The Regional Institute of Oncology (Institutul Regional de Oncologie) is a planned oncology hospital in Timișoara, Romania. Developed on the site of the former Municipal Hospital, which was constructed and subsequently abandoned in 1994, it will serve the western region of the country.

It will feature 450 beds for day hospitalization and outpatient care, along with comprehensive diagnostic services including laboratory analyses, imaging, endoscopy, and functional explorations. Additional facilities include an operating theatre, intensive care unit, radiotherapy and nuclear medicine laboratories, and a bone marrow transplant and stem cell apheresis center. The hospital will also house an oncology emergency reception center and dedicated study and research areas, such as a multipurpose room, study rooms, practical presentation spaces, and offices. The total built area of the hospital is 16,554 m^{2}, with a developed area of 65,419 m^{2}.
== Construction ==
At the future oncology institute site lies a decommissioned, unfinished 1990s building once intended for the Timișoara Municipal Hospital. The project therefore involves consolidating, partly demolishing, and expanding the existing structure, as well as constructing nine new buildings totaling over 65,000 m^{2} of developed area.

The feasibility study was prepared by the consortium formed by Popp & Asociații, Square BAU, and Professional Tech Construct Design. Popp & Asociații also serves as the general contractor. The technical and economic indicators were approved in August 2023, and the tender was launched only a year later.

In March 2025, the National Investment Company named Construcții Erbașu as the winner of the tender, which will build the hospital in partnership with Concelex, Terragaz, and Hellimed. Three bids were submitted, involving around 60 commercial companies in total. Construction costs amount to 250 million euros, initially financed through PNRR funds. Although the austerity measures introduced by the Bolojan Cabinet put the hospital's financing at risk, Health Minister Alexandru Rogobete assured that the works will proceed using non-refundable European funds.

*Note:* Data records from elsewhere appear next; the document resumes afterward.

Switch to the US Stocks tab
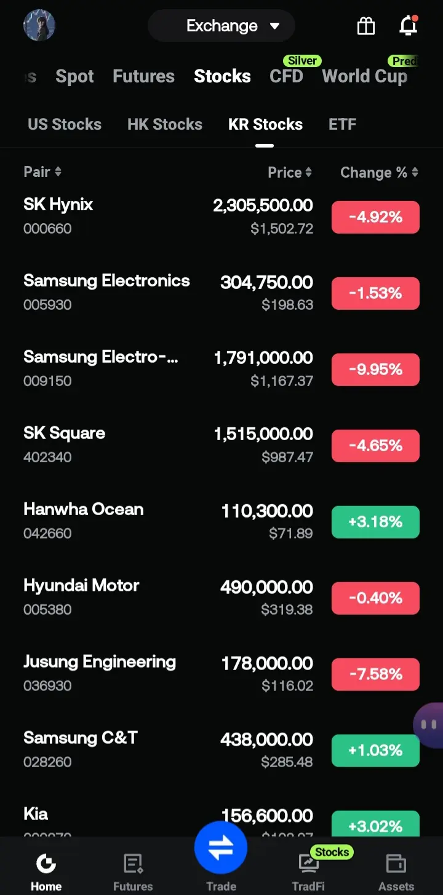 [65, 124]
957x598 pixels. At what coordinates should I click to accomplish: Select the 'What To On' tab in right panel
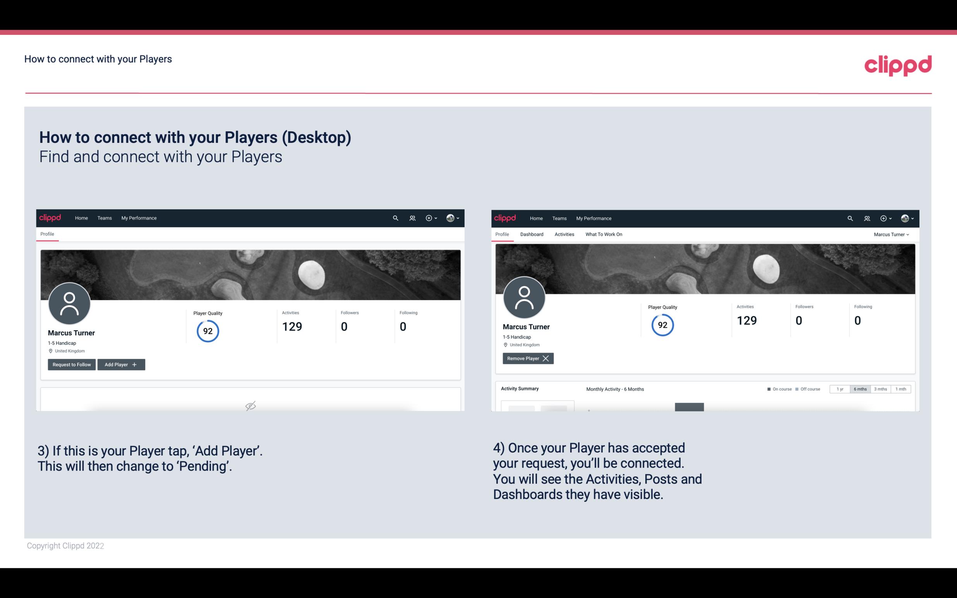[603, 234]
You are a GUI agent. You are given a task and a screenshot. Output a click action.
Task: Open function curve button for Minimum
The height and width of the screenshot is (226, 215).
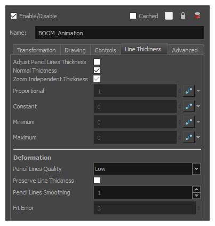click(x=189, y=122)
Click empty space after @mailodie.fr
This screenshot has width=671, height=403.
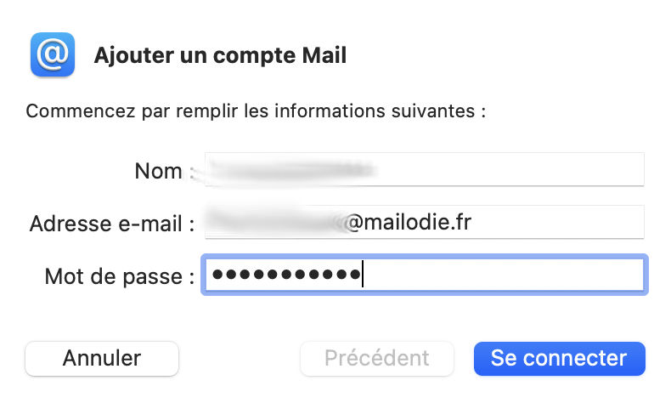click(x=561, y=223)
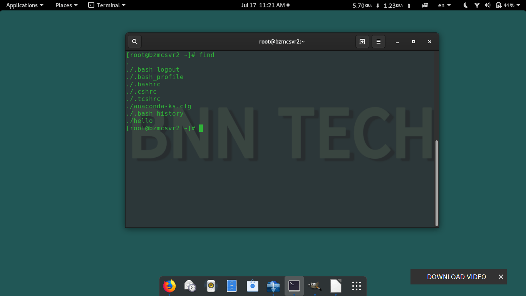Open Firefox from the dock
The image size is (526, 296).
169,286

Demolition works began in July 2025. Roughly 90% of the decommissioned building will be demolished, with only a section intended for offices remaining, which may be integrated into the new hospital.
== Services ==
The hospital will include 395 beds for inpatient care, 57 beds for day hospitalization, 57 for day surgery, 20 for intensive care, and 10 in the Center for Bone Marrow Transplantation and Stem Cell Apheresis. The project provides 152 parking spaces and complies with the nZEB+ energy efficiency standard.

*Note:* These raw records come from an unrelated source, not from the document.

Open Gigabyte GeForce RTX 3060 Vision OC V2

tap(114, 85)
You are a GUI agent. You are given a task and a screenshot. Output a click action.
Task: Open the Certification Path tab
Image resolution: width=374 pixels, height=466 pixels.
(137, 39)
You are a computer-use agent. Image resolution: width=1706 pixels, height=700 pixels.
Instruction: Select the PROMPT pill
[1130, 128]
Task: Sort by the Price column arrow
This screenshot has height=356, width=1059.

The hospital will comprise seven operating rooms within its operating theatre; a specialized outpatient clinic with 26 consultation offices and a treatment room; an oncology emergency reception center; and dedicated departments for diagnostic imaging, endoscopy and functional exploration, nuclear medicine, and radiotherapy. It will also house a bone marrow transplant and stem cell apheresis center, along with a wide range of complementary service areas, including reception and waiting zones, administrative offices, a pharmacy, food services, a transfusion unit, medical analysis and anatomopathology laboratories, and sterilization services.